**Information**
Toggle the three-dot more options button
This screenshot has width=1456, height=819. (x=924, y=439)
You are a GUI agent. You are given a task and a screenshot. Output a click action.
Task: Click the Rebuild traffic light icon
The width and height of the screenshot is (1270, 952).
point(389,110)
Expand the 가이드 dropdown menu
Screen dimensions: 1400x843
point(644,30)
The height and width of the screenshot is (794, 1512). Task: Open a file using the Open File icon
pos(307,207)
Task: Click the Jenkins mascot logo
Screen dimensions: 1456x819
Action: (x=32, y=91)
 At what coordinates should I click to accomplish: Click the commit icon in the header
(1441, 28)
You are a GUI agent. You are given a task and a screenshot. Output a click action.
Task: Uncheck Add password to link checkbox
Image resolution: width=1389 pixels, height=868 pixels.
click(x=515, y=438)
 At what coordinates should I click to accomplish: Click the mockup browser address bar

**Work required**
Write out each entry again, character for character.

**Reply to the task**
Toggle the three-dot more options button
This screenshot has width=1456, height=819. (x=924, y=439)
You are a GUI agent. You are given a task and a screenshot. Output a click action.
Task: Click the Rebuild traffic light icon
The width and height of the screenshot is (1270, 952).
point(389,110)
Expand the 가이드 dropdown menu
Screen dimensions: 1400x843
point(644,30)
The height and width of the screenshot is (794, 1512). Task: Open a file using the Open File icon
pos(307,207)
Task: Click the Jenkins mascot logo
Screen dimensions: 1456x819
Action: (x=32, y=91)
 At what coordinates should I click to accomplish: Click the commit icon in the header
(1441, 28)
You are a GUI agent. You are given a task and a screenshot. Output a click action.
Task: Uncheck Add password to link checkbox
Image resolution: width=1389 pixels, height=868 pixels.
click(x=515, y=438)
 At what coordinates should I click to accomplish: Click the mockup browser address bar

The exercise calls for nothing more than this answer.